The Elementary Forms of Religious Life. Emile Durkheim. Translated by Carol Cosman. Oxford University Press, 2001. 358pp.

The reception of Durkheim's The Elementary Forms of Religious Life has been marked by rancorous criticism in Europe and in America. In France for instance, Durkheim's objectivist views of society as an external reality irreducible to individuals was vigorously resisted by Gabriel de Tarde, who insisted on an imitation theory of social facts. In America, Sorokin (1928) and Parsons (1968) cautioned their readership that The Elementary Forms had theoretical flaws in its objectivist views and that, in the main, it was an "untenable" work (Parsons 1968). By the 1950s and 60s, the overall view of The Elementary Formsof Religious Life was that, on the whole, it had become a marginal work and an overlooked text. 1

All this, however, seems to be changing with two new translations of The Elementary Forms by Karen Fields and Carol Cosman. In the last decade or more, Durkheim scholars have discovered several major thematic tracts in The Elementary Forms which have become key points of theoretic interest beyond the theory of religion. The first of these tracts concerns the theory of knowledge which, at the outset of the work, poses the question of how knowledge is obtained from the objective world (Godlove 1982; Lukes 1973). In the last several years, this theme has become a pivotal issue in Durkheim scholarship, since many believe that Durkheim engaged in a series of formal oppositions against the philosophic theory of knowledge which, until that time, had held that objects in the outer world were constituted by a priori categories and could not be known in themselves (Allen, Pickering & Miller 1998; Godlove 1986; Morrison 2001; Schmaus 1994).

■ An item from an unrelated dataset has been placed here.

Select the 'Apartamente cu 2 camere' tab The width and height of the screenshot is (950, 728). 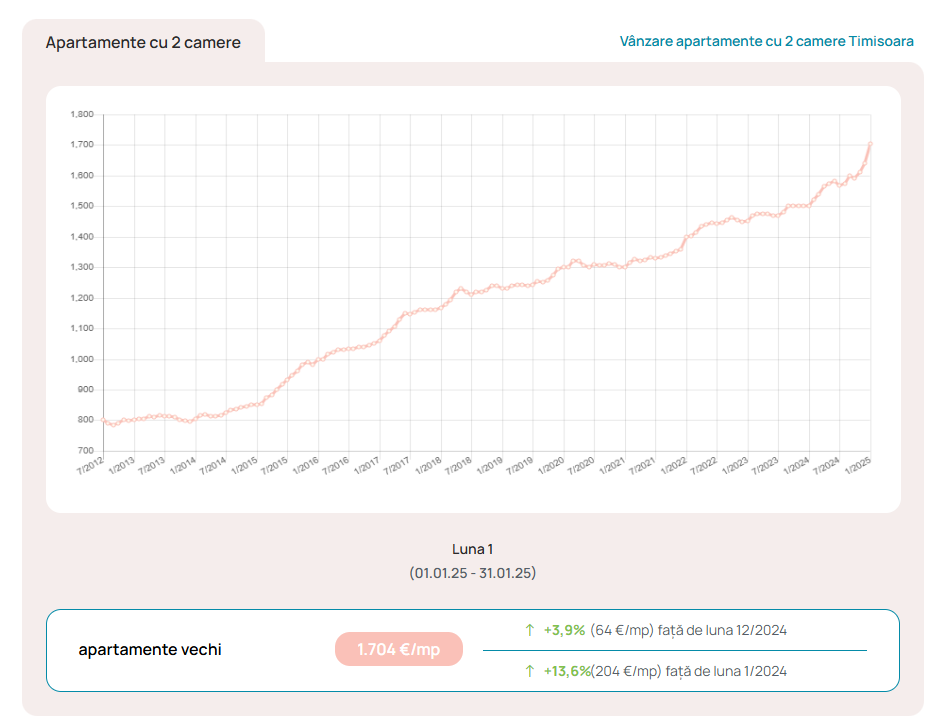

A second theme that runs parallel to the theory of religion in The Elementary Forms is the theory of effervescent assemblies (Allen, Pickering & Miller 1998; Ramp 1998). Here, Durkheim's discussion constitutes a formal argument concerning how groups actually congregate, given that their immediate economic necessity prevents them from being in a constant or perpetual state [End Page 399] of assembly. In certain respects, Durkheim's discussion here rivals the theory of social cohesion first articulated in the The Division of Labor and poses, in more dramatic terms, the question of group formation that is activated in the process of social assembly.

A third theme has only recently come to light and has to do with Durkheim's formal opposition to seventeenth and eighteenth century rationalist philosophy (Morrison, 2001). The question here is: why should Durkheim enter into opposition to seventeenth and eighteenth century rationalism while putting forward a theory of religion? The answer is that, in the philosophical climate of the day, Durkheim had to demonstrate that society was a structure that must first exist in the objective order, and then secondly show how it exists in the subjective order.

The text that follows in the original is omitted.